> **EXERCISE MATERIAL**:

>>>

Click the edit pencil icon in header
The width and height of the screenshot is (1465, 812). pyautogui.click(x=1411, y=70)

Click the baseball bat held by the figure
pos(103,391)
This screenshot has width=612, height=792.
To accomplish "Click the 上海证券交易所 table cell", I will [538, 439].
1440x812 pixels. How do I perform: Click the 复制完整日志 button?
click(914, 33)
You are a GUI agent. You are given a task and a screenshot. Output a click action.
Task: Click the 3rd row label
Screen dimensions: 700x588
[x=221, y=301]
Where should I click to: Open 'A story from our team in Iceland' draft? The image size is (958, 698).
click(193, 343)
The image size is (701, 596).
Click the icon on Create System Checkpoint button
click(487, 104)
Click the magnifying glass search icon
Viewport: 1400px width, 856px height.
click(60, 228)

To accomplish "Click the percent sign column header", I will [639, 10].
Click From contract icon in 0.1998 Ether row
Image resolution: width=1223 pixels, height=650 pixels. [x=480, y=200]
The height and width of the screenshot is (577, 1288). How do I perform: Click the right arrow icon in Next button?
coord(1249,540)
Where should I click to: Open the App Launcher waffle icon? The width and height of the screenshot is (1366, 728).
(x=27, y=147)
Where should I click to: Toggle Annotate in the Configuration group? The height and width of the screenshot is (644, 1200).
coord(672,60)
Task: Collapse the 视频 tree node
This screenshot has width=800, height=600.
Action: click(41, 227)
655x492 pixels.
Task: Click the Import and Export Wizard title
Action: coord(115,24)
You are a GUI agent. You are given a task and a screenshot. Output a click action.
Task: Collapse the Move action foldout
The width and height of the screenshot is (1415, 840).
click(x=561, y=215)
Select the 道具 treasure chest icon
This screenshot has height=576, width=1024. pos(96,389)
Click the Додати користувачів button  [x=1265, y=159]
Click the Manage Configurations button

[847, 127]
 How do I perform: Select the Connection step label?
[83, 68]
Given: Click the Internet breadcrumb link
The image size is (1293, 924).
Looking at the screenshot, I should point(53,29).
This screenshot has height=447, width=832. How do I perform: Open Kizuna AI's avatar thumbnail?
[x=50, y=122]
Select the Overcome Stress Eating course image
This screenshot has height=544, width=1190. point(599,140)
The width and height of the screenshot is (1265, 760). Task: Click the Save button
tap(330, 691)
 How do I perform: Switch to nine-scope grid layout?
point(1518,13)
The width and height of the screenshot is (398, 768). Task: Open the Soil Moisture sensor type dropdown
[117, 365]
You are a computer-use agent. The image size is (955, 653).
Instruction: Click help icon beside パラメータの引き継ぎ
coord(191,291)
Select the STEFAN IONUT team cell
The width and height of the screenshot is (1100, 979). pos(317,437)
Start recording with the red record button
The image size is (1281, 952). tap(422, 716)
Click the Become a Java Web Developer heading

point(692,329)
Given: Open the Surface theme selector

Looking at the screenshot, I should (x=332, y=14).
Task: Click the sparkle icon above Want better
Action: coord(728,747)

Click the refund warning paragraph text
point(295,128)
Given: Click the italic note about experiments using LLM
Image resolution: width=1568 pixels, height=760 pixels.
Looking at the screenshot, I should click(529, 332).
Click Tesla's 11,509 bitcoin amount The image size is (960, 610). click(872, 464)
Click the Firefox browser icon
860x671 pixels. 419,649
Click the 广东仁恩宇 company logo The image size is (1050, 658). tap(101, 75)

<<<

> **EXERCISE DETAILS**:
Looking at each line of the records, count the ones where the word "Collapse" appears, and report only the count.

> **COMPLETED TASK**:
2